→ OBJECTIVES:
1. Update the passage on rudeness from "1. Using your" to "interrupted by Festus.", replacing "rudeness" with "impoliteness" throughout.
2. For each statement, say whether the passage on rudeness agrees, answering yes or no and quoting the words that decide it: (a) Paul was addressing Festus when he was interrupted. (b) King Agrippa had allowed Paul to defend himself. (c) When people are rude without realizing it outside their own culture, offence is taken.
3. According to the passage on rudeness, why was Festus's outburst an act of rudeness by interruption? Answer in one to three sentences.

→ TEXT:
# # # #
Acts 26:24 “At this point Festus interrupted Paul’s defense. “You are out of your mind, Paul!” he shouted. “Your great learning is driving you insane.”

  1. Using your left hand to shake hands
  2. Opening gifts as soon as they are given.
  3. Showing the soles of your feet.
  4. Crossing your legs.
  5. Arriving on time v arriving late.

All the above are examples of rudeness within cultures. Often those who go outside of their cultures end up being rude without realising it and it is very funny and no offence is taken. But then there is rudeness that the whole world would agree on, the one that Festus indulged in. So here are 5 more rude examples and lessons to be learnt from the outburst of Festus.

  1. The rudeness of interruption.

King Agrippa had given Paul permission to defend himself and so Paul was in the middle of his speech talking to the King, not to Festus, when he is interrupted by Festus.

The lesson is this: Wait your turn, it will come, don’t steal someone else’s.
# # # #
→ EXCERPTED RECORDS:
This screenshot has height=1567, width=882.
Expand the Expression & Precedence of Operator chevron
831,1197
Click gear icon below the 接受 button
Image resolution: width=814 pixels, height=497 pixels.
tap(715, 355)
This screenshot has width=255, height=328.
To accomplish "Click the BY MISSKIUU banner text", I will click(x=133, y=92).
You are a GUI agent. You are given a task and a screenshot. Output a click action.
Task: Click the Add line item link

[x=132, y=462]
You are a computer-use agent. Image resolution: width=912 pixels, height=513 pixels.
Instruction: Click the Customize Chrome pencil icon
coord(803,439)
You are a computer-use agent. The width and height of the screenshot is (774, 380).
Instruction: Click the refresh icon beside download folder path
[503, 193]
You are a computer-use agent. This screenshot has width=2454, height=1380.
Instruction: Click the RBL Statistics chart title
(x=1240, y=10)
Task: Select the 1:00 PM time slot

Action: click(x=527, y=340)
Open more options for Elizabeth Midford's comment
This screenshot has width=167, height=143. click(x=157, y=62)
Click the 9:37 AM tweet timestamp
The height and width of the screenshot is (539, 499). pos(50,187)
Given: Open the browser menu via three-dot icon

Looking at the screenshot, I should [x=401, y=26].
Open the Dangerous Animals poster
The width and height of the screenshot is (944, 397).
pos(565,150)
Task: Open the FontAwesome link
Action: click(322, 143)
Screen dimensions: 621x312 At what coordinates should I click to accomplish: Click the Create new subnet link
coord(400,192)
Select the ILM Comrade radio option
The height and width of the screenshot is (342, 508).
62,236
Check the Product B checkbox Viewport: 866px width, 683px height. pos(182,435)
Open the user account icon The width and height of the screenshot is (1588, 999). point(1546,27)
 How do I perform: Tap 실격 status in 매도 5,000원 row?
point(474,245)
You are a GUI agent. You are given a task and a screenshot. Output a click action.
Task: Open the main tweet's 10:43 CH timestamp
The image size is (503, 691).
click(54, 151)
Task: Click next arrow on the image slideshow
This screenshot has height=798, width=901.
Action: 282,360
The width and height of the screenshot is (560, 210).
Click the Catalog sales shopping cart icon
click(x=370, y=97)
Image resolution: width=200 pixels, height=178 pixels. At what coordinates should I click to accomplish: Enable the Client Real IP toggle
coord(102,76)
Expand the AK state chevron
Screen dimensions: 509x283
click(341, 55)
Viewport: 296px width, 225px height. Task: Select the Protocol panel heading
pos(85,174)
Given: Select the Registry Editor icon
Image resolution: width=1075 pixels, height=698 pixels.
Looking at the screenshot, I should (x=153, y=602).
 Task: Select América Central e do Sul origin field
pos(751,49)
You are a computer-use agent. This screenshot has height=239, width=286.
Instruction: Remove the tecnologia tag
# # # #
→ RESULTS OF THE TASKS:
1.
1. Using your left hand to shake hands
  2. Opening gifts as soon as they are given.
  3. Showing the soles of your feet.
  4. Crossing your legs.
  5. Arriving on time v arriving late.

All the above are examples of impoliteness within cultures. Often those who go outside of their cultures end up being rude without realising it and it is very funny and no offence is taken. But then there is impoliteness that the whole world would agree on, the one that Festus indulged in. So here are 5 more rude examples and lessons to be learnt from the outburst of Festus.

  1. The impoliteness of interruption.

King Agrippa had given Paul permission to defend himself and so Paul was in the middle of his speech talking to the King, not to Festus, when he is interrupted by Festus.

2.
(a) No: "talking to the King, not to Festus"
(b) Yes: "King Agrippa had given Paul permission to defend himself"
(c) No: "it is very funny and no offence is taken"

3. King Agrippa had given Paul permission to defend himself. Paul was in the middle of his speech, talking to the King and not to Festus, when Festus broke in.